Margin of Appreciation in UK Law

Leading Cases
  • R (RJM) v Secretary of State for Work and Pensions
    • House of Lords
    • 22 October 2008

    Equally, the fact that the line may have been drawn imperfectly does not mean that the policy cannot be justified. Of course, there will come a point where the justification for a policy is so weak, or the line has been drawn in such an arbitrary position, that, even with the broad margin of appreciation accorded to the state, the court will conclude that the policy is unjustifiable.

  • R v DPP ex parte Kebeline
    • House of Lords
    • 28 October 1999

    The doctrine of the "margin of appreciation" is a familiar part of the jurisprudence of the European Court of Human Rights. The European Court has acknowledged that, by reason of their direct and continuous contact with the vital forces of their countries, the national authorities are in principle better placed to evaluate local needs and conditions than an international court: Buckley v. United Kingdom (1996) 23 E.H.R.R. 101, 129, paras. 74-75.

    But in the hands of the national courts also the Convention should be seen as an expression of fundamental principles rather than as a set of mere rules. The questions which the courts will have to decide in the application of these principles will involve questions of balance between competing interests and issues of proportionality.

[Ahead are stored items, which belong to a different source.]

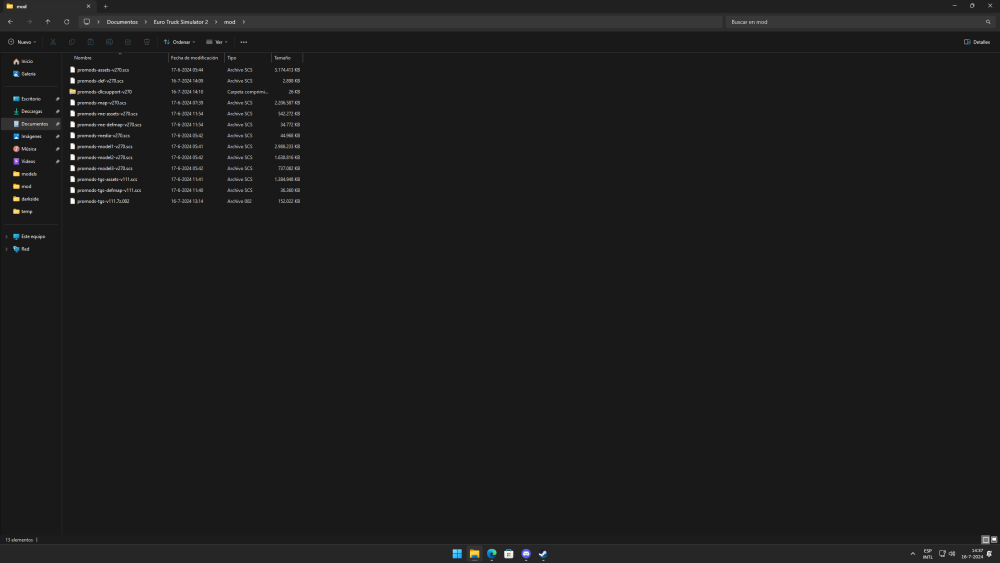Open the Ver view dropdown
Viewport: 1000px width, 563px height.
(216, 42)
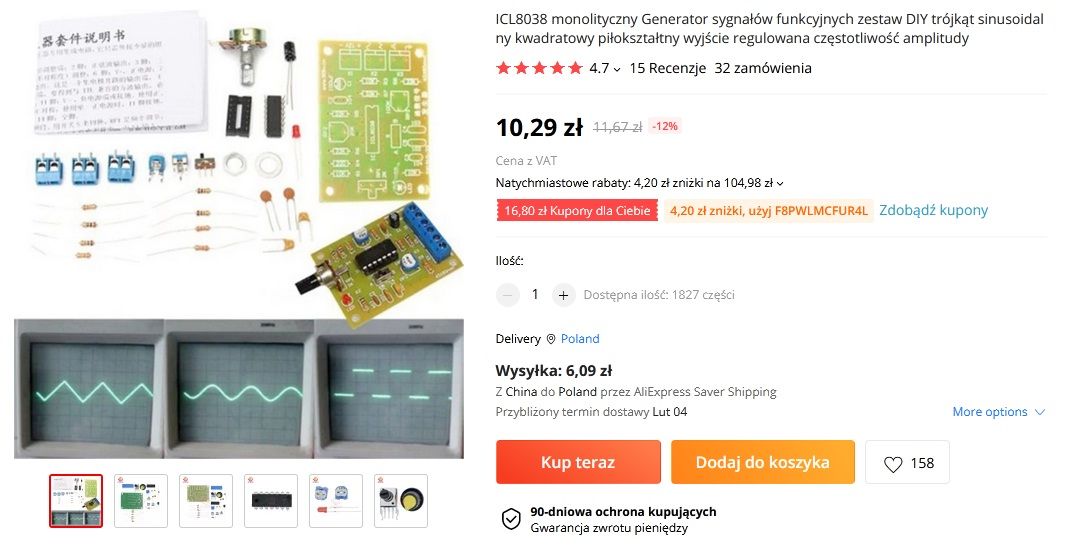Viewport: 1069px width, 556px height.
Task: Select the third thumbnail with yellow board
Action: pyautogui.click(x=206, y=501)
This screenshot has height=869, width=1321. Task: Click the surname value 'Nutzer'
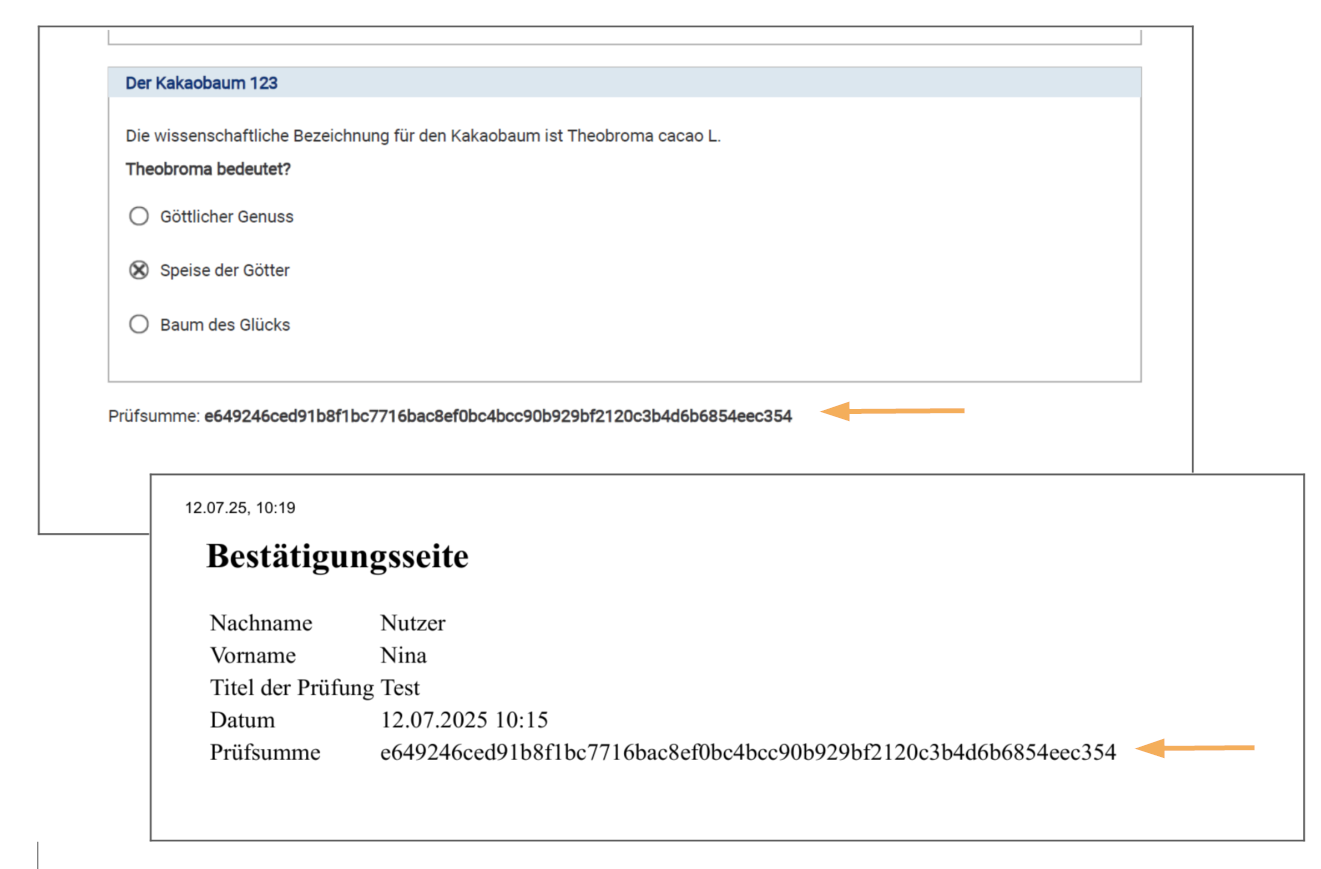tap(412, 624)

    In this area difficult choices may have to be made by the executive or the legislature between the rights of the individual and the needs of society. In some circumstances it will be appropriate for the courts to recognise that there is an area of judgment within which the judiciary will defer, on democratic grounds, to the considered opinion of the elected body or person whose act or decision is said to be incompatible with the Convention.

  • Bank Mellat v HM Treasury (No 2)
    • Supreme Court
    • 19 June 2013

    The approach adopted in Oakes can be summarised by saying that it is necessary to determine (1) whether the objective of the measure is sufficiently important to justify the limitation of a protected right, (2) whether the measure is rationally connected to the objective, (3) whether a less intrusive measure could have been used without unacceptably compromising the achievement of the objective, and (4) whether, balancing the severity of the measure's effects on the rights of the persons to whom it applies against the importance of the objective, to the extent that the measure will contribute to its achievement, the former outweighs the latter.

  • Recovery of Medical Costs for Asbestos Diseases (Wales) Bill: Reference by the Counsel General for Wales
    • Supreme Court
    • 09 February 2015

    However, domestic courts cannot act as primary decision makers, and principles of institutional competence and respect indicate that they must attach appropriate weight to informed legislative choices at each stage in the Convention analysis: see AXA, para 131, per Lord Reed, R (Huitson) v Revenue and Customs Comrs [2011] EWCA Civ 893, [2012] QB 489, at para 85.

  • Re G (Adoption: Unmarried couple); Re P and Others (adoption: unmarried couple)
    • House of Lords
    • 18 June 2008

    In such a case, it for the court in the United Kingdom to interpret articles 8 and 14 and to apply the division between the decision-making powers of courts and Parliament in the way which appears appropriate for the United Kingdom. The margin of appreciation is there for division between the three branches of government according to our principles of the separation of powers. There is no principle by which it is automatically appropriated by the legislative branch.